JSI Tip 7470. How can I manage service failures without configuring each service?


In tip 2516 ยป Managing Windows 2000 service failures, I described how to configure the actions you desire when a service fails.

I have scripted SvcChg.bat to provide you notify, service restart, program run, and computer restart capability, for all services.

SvcChg.bat should be scheduled At System Startup, and should be run with an account that is never logged on locally, so that the process runs in the background. The account should have local or domain administrative privileges. I use a Domain Admin account on domain controllers, and a member of the local Administrators group on all other computers.
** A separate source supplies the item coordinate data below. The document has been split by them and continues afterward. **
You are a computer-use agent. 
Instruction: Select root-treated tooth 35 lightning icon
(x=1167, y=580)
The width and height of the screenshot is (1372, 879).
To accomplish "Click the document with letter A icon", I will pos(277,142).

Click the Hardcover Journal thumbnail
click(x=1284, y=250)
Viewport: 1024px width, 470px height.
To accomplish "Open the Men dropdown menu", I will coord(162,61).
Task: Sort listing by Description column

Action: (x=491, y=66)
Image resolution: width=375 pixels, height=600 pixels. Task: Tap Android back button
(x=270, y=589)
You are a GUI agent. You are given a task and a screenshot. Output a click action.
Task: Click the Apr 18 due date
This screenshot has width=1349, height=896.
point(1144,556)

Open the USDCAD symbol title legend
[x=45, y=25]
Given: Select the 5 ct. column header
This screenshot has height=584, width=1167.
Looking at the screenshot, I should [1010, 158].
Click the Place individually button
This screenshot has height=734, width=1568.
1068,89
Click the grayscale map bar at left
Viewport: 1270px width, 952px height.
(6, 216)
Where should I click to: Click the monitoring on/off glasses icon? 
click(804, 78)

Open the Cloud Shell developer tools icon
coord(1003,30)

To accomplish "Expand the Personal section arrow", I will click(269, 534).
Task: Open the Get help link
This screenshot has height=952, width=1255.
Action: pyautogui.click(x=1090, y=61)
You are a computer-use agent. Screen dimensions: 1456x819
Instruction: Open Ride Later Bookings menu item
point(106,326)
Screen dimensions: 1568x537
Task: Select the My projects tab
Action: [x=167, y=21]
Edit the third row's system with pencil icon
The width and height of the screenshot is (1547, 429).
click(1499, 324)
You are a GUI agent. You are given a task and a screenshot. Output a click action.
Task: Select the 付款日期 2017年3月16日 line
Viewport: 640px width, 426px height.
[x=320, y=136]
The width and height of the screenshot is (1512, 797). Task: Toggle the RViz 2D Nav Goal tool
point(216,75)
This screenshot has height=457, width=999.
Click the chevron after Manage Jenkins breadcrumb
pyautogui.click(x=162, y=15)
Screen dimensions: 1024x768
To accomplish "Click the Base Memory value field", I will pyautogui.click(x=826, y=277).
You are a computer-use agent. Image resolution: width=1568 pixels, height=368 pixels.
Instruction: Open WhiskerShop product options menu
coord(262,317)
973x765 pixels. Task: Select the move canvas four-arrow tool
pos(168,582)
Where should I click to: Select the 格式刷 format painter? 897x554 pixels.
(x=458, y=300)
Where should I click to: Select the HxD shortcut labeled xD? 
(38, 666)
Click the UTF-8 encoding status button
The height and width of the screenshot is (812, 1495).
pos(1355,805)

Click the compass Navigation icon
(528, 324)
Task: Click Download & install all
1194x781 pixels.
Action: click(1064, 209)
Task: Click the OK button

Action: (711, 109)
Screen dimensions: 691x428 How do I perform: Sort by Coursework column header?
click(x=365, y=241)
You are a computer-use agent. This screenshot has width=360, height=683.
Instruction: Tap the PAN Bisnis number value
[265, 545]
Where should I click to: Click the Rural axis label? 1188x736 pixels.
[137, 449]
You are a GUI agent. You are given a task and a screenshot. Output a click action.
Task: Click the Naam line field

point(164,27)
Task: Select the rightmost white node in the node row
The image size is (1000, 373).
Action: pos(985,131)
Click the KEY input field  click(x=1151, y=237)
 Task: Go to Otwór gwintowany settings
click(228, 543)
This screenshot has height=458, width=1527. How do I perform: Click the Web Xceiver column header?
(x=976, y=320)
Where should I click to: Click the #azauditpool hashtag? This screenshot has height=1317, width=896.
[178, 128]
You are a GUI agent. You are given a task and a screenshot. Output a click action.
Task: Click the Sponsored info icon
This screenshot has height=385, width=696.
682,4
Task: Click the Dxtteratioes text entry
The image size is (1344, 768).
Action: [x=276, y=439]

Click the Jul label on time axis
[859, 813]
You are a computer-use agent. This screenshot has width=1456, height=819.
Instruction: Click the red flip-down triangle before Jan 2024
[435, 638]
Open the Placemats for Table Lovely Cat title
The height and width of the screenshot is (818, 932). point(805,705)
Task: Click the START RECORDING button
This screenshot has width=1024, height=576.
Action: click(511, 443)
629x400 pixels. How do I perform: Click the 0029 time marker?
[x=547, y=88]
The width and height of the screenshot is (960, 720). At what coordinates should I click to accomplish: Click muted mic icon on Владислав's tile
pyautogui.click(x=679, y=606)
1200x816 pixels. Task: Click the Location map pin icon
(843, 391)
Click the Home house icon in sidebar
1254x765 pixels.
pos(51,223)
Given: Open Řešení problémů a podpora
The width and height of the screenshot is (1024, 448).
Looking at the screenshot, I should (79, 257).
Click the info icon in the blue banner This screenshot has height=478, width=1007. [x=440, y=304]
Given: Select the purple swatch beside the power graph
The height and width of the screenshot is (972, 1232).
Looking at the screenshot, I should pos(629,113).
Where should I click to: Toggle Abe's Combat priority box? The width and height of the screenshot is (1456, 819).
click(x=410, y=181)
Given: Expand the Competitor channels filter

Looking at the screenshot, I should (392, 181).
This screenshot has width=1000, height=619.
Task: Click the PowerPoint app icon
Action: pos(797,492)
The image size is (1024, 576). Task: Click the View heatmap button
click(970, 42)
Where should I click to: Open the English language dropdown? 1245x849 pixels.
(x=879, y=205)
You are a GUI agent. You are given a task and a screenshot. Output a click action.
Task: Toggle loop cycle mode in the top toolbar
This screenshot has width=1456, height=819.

SvcChg.bat reads configuration information from a SvcChg.txt file, that you place in the same folder as SvcChg.bat. The SvcChg.txt file contains:

email=NotifyPartyEmailAddress   - If missing or left blank, no email notification is provided. 

netsend=UserNameOrComputerName  - If missing or left blank, no NET SEND notification is provided.
                                  The Messenger service must be started if you configure netsend=.

seconds=nnn                     - is the number of seconds, minus 1, that SvcChg.bat sleeps between each checking cycle.
                                  The default is 61, and the maximum allowed is 900.

noactioncnt=                    - Is the number of Seconds= cycles that should elapse before any action is taken.
                                  Example: If you set noactioncnt=2, a service failure won't be actioned unless it
                                           persists for approximately 2*Seconds= seconds. If noactioncnt= is missing
                                           or 0, failures are actioned as they are detected.

startcnt=                       - Is the number of failures detected before a service is restarted. If missing or 0,
                                  the service is never started. Each detection cycle counts as 1 if the service is stopped.
                                  I usually use 1, but 2 or 3 might be used if you know you will be manually
                                  stopping services, and don't want them started unless you haven't done so in startcnt= cycles.   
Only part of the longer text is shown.